▸ TASK REQUIREMENTS:
From the line containing "Given: Switch to the localhost tab" through the last line of the records below, output every line exactly as it appears, but leave out the pictures.

----- EXCERPTED DATA -----

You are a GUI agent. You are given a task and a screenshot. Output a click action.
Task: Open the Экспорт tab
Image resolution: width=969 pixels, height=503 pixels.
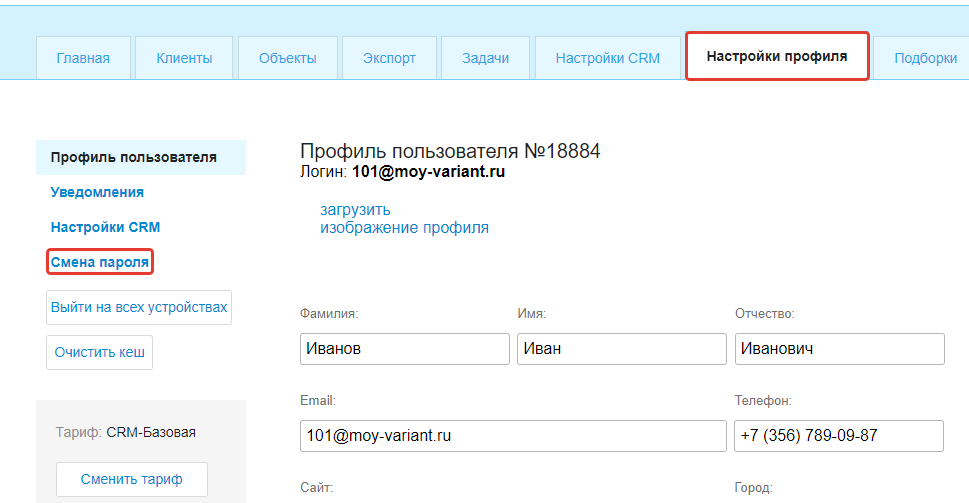(389, 58)
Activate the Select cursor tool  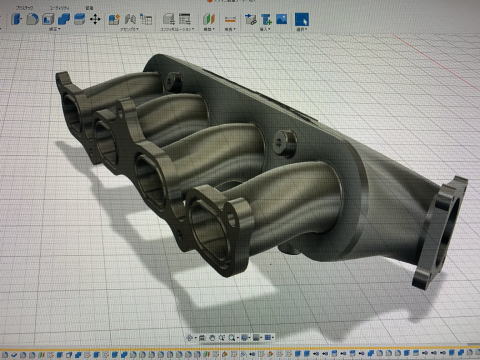point(302,19)
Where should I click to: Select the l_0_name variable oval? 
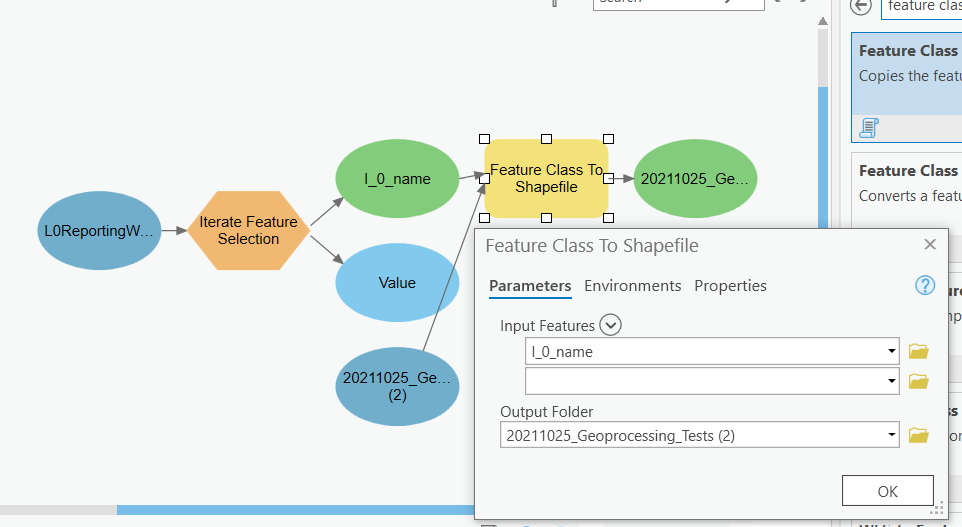397,179
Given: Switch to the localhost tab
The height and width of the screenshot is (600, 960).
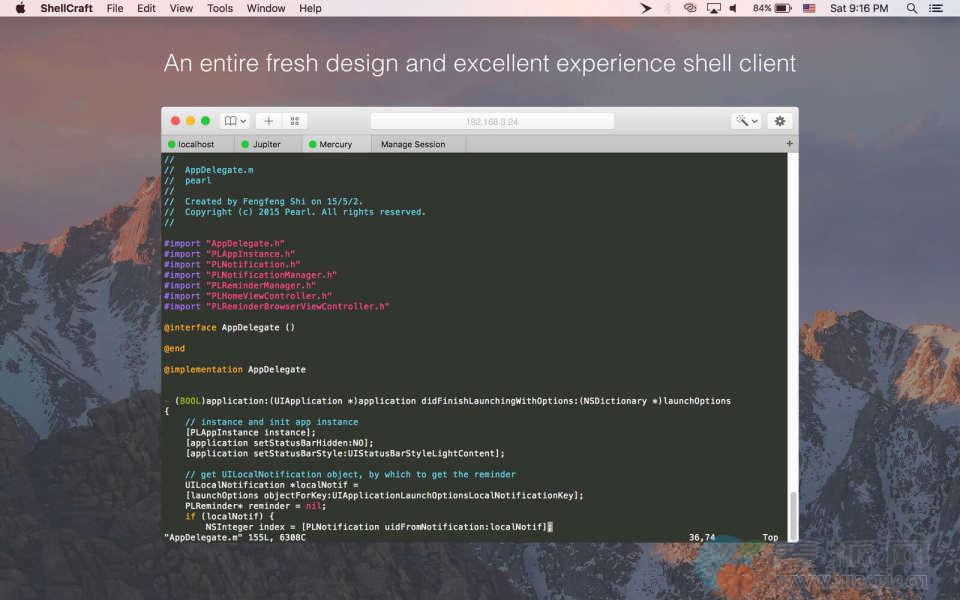Looking at the screenshot, I should click(196, 144).
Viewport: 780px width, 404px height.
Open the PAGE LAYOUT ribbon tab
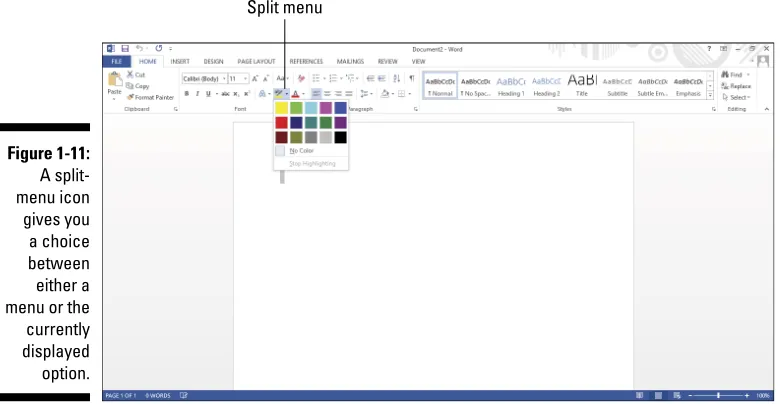point(256,62)
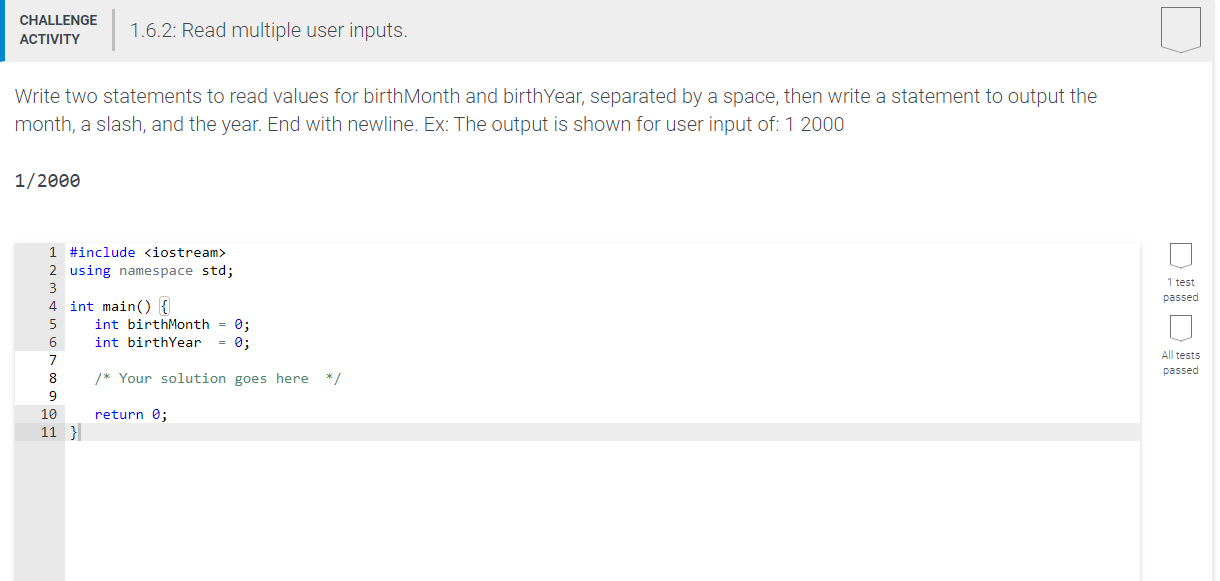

-----

▸ SOLUTION TO THIS EXERCISE:
Given: Switch to the localhost tab
The height and width of the screenshot is (600, 960).
Looking at the screenshot, I should click(196, 144).
Viewport: 780px width, 404px height.
Open the PAGE LAYOUT ribbon tab
point(256,62)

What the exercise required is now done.